この例の「問題解決」「分析」には、「同じものをセットとして扱う」「並び方などの法則を見つける」というのが含まれています。「考える」に近い感じですよね。

 

とはいっても、この「知覚統合」だけでは、実生活の問題解決は難しい場合も多いです。たとえばこの「同じパターン」も、うまいこと言い換えないと、そもそも同じパターンであると気づけなかったりするわけです。それ以前に、患者さんの言ってることの意味がわからないとかだと、分析どころじゃないです。

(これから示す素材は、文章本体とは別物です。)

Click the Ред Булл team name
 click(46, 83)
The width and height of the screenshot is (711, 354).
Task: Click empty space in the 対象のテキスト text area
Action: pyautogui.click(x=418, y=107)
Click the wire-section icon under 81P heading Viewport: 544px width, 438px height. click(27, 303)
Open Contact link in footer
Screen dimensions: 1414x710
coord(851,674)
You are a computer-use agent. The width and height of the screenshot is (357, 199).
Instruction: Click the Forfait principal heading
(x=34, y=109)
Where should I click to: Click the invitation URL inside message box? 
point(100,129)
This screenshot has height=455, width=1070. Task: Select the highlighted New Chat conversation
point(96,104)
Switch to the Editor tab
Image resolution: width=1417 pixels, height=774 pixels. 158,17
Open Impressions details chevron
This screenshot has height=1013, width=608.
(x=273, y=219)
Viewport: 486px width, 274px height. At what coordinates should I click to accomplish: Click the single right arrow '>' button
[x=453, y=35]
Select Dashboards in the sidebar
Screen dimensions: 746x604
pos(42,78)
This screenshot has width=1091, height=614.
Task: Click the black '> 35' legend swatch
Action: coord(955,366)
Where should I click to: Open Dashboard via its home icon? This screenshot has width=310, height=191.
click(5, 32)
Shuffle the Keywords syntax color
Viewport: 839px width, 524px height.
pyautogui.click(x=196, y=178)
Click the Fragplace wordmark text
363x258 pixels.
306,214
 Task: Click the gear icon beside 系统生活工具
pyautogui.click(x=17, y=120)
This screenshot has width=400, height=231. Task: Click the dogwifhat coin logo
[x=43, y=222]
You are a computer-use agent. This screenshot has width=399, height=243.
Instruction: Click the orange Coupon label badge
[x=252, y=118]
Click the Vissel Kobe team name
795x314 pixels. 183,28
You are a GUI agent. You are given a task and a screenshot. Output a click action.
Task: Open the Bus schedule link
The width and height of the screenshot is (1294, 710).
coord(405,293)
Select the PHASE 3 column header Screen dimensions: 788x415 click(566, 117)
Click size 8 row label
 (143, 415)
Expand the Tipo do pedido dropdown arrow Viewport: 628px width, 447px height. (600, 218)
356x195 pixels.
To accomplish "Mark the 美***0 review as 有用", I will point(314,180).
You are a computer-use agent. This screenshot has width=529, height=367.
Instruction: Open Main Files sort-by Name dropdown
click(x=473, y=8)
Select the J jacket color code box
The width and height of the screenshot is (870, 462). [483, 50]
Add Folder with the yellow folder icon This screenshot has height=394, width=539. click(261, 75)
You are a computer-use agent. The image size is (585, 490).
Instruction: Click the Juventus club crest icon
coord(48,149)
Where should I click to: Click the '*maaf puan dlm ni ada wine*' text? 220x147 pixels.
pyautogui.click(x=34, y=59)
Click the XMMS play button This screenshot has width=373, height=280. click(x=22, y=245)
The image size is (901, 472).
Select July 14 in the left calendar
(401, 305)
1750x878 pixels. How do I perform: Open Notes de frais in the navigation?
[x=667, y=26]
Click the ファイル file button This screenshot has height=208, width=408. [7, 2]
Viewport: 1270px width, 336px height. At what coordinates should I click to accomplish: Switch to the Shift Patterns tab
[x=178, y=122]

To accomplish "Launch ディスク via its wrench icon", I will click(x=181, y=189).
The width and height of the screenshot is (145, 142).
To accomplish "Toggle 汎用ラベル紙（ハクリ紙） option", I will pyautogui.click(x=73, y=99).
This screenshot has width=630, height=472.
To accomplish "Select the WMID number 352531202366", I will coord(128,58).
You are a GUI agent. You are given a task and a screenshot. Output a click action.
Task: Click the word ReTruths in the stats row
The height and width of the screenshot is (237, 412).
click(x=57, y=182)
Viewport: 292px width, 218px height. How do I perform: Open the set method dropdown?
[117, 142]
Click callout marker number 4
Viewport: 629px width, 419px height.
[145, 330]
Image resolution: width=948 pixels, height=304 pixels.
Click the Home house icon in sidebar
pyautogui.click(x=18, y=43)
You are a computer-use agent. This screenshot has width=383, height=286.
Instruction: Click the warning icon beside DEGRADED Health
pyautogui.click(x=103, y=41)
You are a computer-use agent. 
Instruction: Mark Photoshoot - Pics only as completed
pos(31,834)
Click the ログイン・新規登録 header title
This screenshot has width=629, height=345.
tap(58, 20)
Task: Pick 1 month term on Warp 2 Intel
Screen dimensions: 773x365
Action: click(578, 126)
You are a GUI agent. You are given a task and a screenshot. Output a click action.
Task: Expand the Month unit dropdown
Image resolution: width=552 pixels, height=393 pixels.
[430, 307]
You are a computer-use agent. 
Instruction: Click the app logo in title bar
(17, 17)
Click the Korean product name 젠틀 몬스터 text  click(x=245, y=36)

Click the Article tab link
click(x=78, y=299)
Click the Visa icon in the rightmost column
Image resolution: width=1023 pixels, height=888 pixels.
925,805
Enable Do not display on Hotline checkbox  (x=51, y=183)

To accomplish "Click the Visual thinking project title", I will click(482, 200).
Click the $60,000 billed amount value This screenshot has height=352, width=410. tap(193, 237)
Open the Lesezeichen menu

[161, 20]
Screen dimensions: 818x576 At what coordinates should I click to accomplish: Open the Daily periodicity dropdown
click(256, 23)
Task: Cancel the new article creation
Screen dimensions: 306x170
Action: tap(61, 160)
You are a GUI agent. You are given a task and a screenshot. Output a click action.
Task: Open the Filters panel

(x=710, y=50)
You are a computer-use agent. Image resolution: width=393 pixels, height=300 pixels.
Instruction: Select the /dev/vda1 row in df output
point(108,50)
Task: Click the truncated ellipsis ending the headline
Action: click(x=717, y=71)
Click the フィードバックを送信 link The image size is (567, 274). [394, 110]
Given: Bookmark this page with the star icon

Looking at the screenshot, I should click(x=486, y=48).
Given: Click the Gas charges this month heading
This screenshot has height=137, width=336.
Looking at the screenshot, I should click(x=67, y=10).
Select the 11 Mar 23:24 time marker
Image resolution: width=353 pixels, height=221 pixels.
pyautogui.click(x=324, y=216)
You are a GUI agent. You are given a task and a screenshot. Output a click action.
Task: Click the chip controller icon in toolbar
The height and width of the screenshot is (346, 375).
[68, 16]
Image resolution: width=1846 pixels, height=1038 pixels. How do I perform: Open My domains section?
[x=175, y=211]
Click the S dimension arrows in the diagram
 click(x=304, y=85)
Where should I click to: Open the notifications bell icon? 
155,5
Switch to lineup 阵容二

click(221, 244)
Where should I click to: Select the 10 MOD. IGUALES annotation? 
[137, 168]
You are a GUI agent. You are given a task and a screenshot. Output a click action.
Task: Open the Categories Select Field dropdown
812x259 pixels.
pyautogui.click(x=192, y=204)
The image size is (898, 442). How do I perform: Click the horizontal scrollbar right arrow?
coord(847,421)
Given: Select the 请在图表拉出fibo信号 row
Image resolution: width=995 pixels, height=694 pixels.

さらに、じつをいうと、たとえば法則の分析を行うには、「法則があるはずだと信じて探す」必要があります。実生活では、「ここに法則がありますよ」なんていうアナウンスはありませんからね。ここで効いてくるのが、経験だったりするわけです。経験は、言語理解を用いてかんたんな文章にしておくと、整理しやすいです(図で整理できる人もいるにはいるけど、例外かなあ)。そして、経験の検索には、ワーキングメモリが関わっていたりします。とっさの判断もしばしば求められるし、時間がかかると疲れてやる気もなくなるし、というわけで、処理速度が速いとなにかと有利です。

 

というわけで、実生活の「問題解決能力」には、いろいろな能力が関わっています。しかし、「いろいろ」のままでは永遠に、何ができて何ができないのかわけがわからないし測れないので、この「いろいろ」を要素に分解して、テストできる程度に単純化したのが知能検査であるともいえます。最近、以前よりは知能検査の結果を「読める」ようになってきたので、治療においてはなにかと便利だなあ、と思うようになりました。